Nutters You've Played Alongside on 20:38 - Feb 8 by Drewster

Not so much nutters, but a team I used to play against in the Reading Sunday hangover league back around 1989/1990. Second summer of love and acid and raves and all that.
This team would turn up, after being out all night raving in some field somewhere, smoke a few fags and joints before the game to get their heads straight and go and play 90 minutes. Some real talented lads as well, but hilarious when it went all wrong on the pitch. We used to call them the Adams family.
Post game, back on the funny fags and down the pub for a Sunday lunch session.

Personal experience of real nutters was against some of the loons in West Berkshire where there is inbreeding issues. Got knocked out cold by a 'stray elbow' in mid air going for a header. Called it a day after that and the operations that followed to sort my mangled nasal passage out!


Played for a couple of teams in Hayes and district Sunday leagues. When I first played for Ickenham sports reserves as right wing I got battered by the left back and left midfield playing against Uxbridge ex service men. Looked like I had been mugged afterwards, the turned out ref who observed my slow dismemberment was one of the other teams uncles. Played for same team for a season or two and we needed up having a mad older bloke in goal. Good keeper, but prone to get overinvolved. One game a gobby centre forward spent whole game winding him up, before scoring with a terrible handball. Our keeper was incensed by what had happened and the amount of verbals from the fella ( who was half the size of our keeper). We knew what was coming but the centre forward didn't. They brought ball back for a kick off and our keeper just ran from the goal screaming towards the centre forward. The guy turned 180 degrees and started sprinting the other way off the pitch with a our keeper in hot pursuit. Took about 7 of us to sit on him and calm him down. The centre forward was substituted when he refused to come back on. That was safest for all concerned.

********

▶ [Complete the following]:
A: Quote the Sunday league football post word for word, starting with "Nutters You've Played" and going on through "Sunday lunch session.".
B: Extend the Sunday league football post, picking up after its final sentence.

▶ [The data]:
********

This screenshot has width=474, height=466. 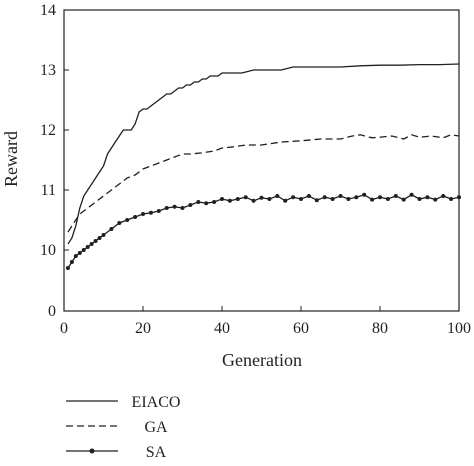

********

▶ [Set of answers]:
A:
Nutters You've Played Alongside on 20:38 - Feb 8 by Drewster

Not so much nutters, but a team I used to play against in the Reading Sunday hangover league back around 1989/1990. Second summer of love and acid and raves and all that.
This team would turn up, after being out all night raving in some field somewhere, smoke a few fags and joints before the game to get their heads straight and go and play 90 minutes. Some real talented lads as well, but hilarious when it went all wrong on the pitch. We used to call them the Adams family.
Post game, back on the funny fags and down the pub for a Sunday lunch session.

B:
Later played for a team called Excalibur a few divisions below where I found my true calling as a nasty right back. My team was one of those teams that was technically good, but silent as a morgue. Despite my being one of the less skilful players on the team I got quite a few games just for being loud and organising the side. Trouble is that I am not normally the loud outspoken type and by about 60 minutes of constant shouting my voice would start to go. Queue the chip from opposition centre forward who called me the horse whisperer. Unfortunately the nickname stuck.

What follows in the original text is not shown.